When the current cooperative movement resurfaced in the 1960s, it developed mostly around a new system of "collective ownership" in which par value shares were issued as symbols of egalitarian voting rights. Typically, a member may own only one share to maintain the egalitarian ethos. Once brought in as a member and after a period of probation, usually so the new candidate can be evaluated, they would be given the power to manage the coop without "ownership" in the traditional sense. In the U.K., this system is known as common ownership.

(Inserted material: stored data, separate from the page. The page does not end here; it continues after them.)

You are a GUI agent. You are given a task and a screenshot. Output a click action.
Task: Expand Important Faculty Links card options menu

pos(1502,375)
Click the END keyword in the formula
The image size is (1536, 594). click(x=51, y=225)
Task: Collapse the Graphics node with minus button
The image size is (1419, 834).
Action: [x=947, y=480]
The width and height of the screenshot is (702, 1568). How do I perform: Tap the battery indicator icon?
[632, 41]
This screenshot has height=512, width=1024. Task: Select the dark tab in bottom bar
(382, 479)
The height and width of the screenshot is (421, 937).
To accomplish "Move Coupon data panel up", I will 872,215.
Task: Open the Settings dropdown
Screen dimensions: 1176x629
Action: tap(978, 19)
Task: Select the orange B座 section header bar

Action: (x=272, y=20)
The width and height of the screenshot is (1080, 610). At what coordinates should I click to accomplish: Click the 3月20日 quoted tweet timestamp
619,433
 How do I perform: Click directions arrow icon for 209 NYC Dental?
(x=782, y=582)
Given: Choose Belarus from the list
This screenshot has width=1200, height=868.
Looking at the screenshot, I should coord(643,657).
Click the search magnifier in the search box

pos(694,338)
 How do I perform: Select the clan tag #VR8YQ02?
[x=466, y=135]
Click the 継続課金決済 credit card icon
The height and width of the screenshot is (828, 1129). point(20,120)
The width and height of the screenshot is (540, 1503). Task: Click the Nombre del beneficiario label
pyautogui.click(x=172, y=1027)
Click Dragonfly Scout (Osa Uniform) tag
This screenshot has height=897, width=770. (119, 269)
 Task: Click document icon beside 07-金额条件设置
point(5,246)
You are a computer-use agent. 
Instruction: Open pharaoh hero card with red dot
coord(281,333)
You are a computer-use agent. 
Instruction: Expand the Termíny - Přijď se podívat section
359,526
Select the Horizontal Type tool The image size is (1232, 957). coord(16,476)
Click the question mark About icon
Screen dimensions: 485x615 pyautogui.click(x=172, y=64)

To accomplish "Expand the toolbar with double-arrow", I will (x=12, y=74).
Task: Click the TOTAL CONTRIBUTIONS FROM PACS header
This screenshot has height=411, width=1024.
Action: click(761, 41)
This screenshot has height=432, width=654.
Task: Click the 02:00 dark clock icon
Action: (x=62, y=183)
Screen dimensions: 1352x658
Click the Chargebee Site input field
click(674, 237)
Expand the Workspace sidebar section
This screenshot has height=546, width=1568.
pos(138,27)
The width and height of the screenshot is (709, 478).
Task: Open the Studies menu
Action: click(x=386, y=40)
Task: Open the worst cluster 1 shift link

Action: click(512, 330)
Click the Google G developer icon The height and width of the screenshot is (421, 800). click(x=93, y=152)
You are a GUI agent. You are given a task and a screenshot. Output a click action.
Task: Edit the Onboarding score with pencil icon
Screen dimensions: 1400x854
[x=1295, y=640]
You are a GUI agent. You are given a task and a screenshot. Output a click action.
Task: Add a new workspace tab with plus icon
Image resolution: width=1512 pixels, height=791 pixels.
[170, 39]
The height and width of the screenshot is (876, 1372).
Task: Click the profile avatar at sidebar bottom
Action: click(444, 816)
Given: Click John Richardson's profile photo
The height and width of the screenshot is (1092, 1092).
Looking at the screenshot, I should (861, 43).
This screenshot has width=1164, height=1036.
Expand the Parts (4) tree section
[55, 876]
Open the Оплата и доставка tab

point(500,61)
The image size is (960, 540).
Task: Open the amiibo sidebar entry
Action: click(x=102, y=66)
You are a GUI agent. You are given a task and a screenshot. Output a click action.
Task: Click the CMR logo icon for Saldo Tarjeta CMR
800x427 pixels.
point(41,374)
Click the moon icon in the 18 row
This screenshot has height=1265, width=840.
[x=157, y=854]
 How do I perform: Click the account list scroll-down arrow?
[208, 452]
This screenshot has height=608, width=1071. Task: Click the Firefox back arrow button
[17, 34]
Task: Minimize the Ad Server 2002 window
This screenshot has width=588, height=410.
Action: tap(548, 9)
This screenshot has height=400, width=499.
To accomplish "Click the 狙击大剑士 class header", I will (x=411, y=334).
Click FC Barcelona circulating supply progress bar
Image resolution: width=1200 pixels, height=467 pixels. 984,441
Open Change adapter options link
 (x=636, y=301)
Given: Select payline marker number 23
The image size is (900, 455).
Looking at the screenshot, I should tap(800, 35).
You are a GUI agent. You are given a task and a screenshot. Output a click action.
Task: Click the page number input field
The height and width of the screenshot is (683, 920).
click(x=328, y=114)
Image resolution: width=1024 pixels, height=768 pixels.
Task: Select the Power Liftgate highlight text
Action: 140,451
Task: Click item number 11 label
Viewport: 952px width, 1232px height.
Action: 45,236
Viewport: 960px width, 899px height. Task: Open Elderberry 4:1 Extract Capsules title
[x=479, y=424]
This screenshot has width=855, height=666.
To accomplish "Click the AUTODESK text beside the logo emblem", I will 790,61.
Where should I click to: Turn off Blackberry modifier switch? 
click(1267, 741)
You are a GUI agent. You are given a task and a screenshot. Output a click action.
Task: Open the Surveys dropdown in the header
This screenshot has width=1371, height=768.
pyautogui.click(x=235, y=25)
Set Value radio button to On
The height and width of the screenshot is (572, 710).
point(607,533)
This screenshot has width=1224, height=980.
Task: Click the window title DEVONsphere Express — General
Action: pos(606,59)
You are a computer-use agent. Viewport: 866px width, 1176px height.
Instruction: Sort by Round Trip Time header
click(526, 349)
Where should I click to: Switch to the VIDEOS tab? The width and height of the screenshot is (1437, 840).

In Britain, this type of cooperative was traditionally known as a producer cooperative, and while it was overshadowed by the consumer and agricultural types, it also made up a small section of its own within the national apex body, the Cooperative Union. The new wave of worker cooperatives that took off in Britain in the mid-1970s joined the Industrial Common Ownership Movement (ICOM) as a separate federation. Buoyed up by the alternative and ecological movements and by the political drive to create jobs, the sector peaked at around 2,000 enterprises. However, the growth rate slowed, the sector contracted, and in 2001 ICOM merged with the Co-operative Union (which was the federal body for consumer cooperatives) to create Co-operatives UK, thus reunifying the cooperative sector.

Since 2006, Co-operatives UK's Worker Cooperative Council has written and updated a worker cooperative code, the booklet that "sets out what anyone should expect and should work together to achieve, as a member of a worker co-operative".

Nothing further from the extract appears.